Can LLMs Serve As Time Series Anomaly Detectors?
This addresses the problem of time series anomaly detection for applications in various real-world domains, but it is incremental as it builds on existing LLM capabilities with new prompting and fine-tuning methods.
The paper investigated whether large language models (LLMs) like GPT-4 and LLaMA3 can detect and explain anomalies in time series, finding that direct use fails but with prompt strategies, GPT-4 achieves competitive results, and instruction fine-tuning on a synthesized dataset improves LLaMA3's performance.
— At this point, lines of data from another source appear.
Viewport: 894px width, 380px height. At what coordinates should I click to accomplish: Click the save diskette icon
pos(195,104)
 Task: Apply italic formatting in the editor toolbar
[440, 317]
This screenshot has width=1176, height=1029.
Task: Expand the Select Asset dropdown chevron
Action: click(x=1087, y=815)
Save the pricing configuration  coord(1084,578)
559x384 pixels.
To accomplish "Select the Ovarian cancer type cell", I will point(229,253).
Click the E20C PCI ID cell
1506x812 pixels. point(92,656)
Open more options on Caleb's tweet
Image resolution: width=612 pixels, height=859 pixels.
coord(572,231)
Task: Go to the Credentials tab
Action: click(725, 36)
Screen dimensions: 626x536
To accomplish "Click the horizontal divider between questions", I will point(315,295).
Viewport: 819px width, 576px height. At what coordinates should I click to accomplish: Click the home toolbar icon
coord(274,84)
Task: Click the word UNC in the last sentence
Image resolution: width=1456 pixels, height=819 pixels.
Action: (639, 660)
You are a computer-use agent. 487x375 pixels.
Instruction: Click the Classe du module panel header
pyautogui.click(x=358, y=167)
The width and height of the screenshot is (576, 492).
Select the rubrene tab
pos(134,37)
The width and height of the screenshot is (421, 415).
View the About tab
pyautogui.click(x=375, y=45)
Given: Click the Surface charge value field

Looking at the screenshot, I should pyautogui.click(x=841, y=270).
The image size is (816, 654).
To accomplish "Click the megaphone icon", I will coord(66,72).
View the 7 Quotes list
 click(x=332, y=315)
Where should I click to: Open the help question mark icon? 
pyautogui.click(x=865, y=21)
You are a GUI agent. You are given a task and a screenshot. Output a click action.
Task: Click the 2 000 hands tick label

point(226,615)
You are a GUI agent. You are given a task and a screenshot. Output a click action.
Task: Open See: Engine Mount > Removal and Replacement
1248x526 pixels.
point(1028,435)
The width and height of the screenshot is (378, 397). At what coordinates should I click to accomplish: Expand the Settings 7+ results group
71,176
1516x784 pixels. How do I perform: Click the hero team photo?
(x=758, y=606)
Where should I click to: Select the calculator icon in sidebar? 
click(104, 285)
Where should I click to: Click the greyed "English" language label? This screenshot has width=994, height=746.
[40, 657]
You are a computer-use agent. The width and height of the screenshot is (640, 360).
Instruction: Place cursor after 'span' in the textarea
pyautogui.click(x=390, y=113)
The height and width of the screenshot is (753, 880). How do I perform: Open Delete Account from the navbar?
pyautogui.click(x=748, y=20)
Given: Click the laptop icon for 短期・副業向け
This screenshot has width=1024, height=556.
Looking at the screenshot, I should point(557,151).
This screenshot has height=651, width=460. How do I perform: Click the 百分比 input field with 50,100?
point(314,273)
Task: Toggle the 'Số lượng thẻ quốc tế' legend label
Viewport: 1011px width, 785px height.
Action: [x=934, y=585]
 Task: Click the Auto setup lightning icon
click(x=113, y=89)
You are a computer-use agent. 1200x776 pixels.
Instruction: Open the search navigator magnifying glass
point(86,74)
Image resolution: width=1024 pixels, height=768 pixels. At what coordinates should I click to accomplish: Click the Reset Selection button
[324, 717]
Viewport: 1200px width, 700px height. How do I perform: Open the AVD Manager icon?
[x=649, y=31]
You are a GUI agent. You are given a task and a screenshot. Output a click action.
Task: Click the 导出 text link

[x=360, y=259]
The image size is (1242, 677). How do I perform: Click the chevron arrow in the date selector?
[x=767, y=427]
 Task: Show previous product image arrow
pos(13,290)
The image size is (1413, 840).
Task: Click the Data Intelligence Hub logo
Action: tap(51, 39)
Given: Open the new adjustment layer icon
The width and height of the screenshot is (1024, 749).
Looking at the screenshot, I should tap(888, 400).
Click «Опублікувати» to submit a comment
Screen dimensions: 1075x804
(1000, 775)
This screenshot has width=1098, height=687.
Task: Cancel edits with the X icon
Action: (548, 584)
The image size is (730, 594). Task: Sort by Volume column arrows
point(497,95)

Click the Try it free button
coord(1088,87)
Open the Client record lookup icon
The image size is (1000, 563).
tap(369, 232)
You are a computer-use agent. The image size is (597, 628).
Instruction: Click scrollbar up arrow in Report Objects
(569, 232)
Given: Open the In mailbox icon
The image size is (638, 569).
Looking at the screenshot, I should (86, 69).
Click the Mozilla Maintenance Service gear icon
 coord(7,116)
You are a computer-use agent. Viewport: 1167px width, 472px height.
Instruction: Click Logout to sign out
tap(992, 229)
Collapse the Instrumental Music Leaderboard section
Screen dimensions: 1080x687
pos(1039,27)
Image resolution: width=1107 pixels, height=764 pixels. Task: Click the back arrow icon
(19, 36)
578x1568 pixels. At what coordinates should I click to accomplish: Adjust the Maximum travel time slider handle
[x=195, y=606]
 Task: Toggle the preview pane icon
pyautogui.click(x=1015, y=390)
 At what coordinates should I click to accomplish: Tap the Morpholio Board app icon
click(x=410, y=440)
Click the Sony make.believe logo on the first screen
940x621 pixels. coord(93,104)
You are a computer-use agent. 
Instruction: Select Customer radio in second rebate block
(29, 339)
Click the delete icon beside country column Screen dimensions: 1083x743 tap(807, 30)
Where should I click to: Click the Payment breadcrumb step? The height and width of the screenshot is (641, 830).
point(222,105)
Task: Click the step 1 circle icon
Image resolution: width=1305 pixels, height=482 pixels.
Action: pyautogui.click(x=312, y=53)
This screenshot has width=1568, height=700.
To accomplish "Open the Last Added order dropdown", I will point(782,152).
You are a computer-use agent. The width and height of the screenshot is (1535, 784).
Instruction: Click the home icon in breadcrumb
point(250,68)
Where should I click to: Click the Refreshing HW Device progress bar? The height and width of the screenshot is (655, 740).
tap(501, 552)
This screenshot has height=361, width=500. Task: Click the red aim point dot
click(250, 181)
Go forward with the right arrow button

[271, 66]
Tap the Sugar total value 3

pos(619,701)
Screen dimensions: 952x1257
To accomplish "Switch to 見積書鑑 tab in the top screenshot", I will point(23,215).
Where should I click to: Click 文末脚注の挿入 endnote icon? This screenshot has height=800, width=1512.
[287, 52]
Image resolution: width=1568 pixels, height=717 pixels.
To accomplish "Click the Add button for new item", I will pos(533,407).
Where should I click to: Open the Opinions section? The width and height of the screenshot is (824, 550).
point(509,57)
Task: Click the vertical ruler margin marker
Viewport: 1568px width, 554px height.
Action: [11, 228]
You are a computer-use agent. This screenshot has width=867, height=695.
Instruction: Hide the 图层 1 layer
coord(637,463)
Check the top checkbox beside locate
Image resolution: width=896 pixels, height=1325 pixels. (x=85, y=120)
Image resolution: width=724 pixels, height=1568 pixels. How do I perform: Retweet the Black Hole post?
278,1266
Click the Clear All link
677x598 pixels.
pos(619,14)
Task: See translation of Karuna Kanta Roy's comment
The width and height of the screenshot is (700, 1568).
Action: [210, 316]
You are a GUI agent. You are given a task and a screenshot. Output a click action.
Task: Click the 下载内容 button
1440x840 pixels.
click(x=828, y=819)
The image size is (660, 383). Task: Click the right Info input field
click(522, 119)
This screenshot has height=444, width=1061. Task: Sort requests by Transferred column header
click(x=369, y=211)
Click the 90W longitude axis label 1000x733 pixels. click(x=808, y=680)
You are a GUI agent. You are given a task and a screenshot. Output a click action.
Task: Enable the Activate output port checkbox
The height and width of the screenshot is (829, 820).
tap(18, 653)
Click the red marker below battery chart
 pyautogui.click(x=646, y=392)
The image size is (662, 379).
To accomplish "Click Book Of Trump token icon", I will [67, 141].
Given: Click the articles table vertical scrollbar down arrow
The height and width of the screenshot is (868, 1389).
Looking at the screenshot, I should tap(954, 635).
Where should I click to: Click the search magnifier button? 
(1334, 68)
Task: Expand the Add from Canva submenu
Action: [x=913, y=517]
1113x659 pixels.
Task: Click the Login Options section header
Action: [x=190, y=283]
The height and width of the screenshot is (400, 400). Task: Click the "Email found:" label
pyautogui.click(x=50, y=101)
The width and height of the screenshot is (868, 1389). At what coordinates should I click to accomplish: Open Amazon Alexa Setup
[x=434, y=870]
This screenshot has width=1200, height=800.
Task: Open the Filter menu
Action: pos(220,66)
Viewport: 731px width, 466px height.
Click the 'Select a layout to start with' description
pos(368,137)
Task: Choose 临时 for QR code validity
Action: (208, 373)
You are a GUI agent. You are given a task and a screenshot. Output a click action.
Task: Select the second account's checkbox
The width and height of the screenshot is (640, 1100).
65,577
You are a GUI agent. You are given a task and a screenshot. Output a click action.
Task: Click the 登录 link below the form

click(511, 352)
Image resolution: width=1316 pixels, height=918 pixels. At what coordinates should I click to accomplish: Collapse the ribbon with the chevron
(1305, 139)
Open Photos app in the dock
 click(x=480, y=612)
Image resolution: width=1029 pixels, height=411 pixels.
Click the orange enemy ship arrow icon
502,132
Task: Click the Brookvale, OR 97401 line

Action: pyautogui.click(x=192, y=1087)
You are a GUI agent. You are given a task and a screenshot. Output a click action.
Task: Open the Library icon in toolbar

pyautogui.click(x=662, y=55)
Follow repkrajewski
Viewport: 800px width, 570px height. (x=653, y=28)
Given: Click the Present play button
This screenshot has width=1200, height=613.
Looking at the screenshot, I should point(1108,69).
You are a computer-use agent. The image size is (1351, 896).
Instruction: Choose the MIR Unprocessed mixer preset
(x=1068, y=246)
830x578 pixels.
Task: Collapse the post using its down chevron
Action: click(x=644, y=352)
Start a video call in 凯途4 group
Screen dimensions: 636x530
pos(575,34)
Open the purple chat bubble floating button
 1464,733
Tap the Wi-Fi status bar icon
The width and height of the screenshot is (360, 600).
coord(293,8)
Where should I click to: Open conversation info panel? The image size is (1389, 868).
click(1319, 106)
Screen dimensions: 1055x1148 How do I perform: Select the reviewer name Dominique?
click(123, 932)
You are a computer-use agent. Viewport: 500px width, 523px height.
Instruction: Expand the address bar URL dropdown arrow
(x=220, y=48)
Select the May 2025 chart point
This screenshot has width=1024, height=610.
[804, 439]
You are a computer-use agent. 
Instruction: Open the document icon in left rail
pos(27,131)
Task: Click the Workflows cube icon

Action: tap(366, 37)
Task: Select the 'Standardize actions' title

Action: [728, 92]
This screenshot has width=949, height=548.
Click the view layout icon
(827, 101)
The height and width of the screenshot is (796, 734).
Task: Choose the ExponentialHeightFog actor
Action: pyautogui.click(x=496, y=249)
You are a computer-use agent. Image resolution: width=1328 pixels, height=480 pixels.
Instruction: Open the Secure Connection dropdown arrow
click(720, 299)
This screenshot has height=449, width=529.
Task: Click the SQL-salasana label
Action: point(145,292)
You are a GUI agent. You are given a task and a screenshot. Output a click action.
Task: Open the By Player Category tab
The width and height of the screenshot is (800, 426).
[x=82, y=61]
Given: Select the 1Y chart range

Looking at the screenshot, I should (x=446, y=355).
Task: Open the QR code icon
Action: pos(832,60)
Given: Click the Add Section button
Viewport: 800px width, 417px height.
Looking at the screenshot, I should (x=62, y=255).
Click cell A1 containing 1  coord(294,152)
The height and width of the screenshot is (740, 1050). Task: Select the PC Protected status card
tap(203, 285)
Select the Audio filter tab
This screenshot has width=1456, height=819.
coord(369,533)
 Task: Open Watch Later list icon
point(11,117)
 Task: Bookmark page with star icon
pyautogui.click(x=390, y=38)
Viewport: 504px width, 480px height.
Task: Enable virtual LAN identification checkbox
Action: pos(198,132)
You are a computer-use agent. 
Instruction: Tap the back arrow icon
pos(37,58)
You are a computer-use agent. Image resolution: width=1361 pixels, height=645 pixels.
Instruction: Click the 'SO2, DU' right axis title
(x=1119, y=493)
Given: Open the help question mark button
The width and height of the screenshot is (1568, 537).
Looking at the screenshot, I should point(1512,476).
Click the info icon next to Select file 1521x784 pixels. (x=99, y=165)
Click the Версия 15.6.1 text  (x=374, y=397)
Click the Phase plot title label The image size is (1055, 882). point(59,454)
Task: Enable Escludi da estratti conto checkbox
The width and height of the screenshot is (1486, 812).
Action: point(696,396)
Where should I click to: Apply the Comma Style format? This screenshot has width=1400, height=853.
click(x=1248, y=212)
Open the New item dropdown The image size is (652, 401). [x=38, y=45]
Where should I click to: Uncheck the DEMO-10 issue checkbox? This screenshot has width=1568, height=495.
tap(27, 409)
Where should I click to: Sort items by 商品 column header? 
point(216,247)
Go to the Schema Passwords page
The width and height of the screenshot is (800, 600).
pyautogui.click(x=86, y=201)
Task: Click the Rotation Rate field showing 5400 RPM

An emerging topic in large language models (LLMs) is their application to time series forecasting, characterizing mainstream and patternable characteristics of time series. A relevant but rarely explored and more challenging question is whether LLMs can detect and explain time series anomalies, a critical task across various real-world applications. In this paper, we investigate the capabilities of LLMs, specifically GPT-4 and LLaMA3, in detecting and explaining anomalies in time series. Our studies reveal that: 1) LLMs cannot be directly used for time series anomaly detection. 2) By designing prompt strategies such as in-context learning and chain-of-thought prompting, GPT-4 can detect time series anomalies with results competitive to baseline methods. 3) We propose a synthesized dataset to automatically generate time series anomalies with corresponding explanations. By applying instruction fine-tuning on this dataset, LLaMA3 demonstrates improved performance in time series anomaly detection tasks. In summary, our exploration shows the promising potential of LLMs as time series anomaly detectors.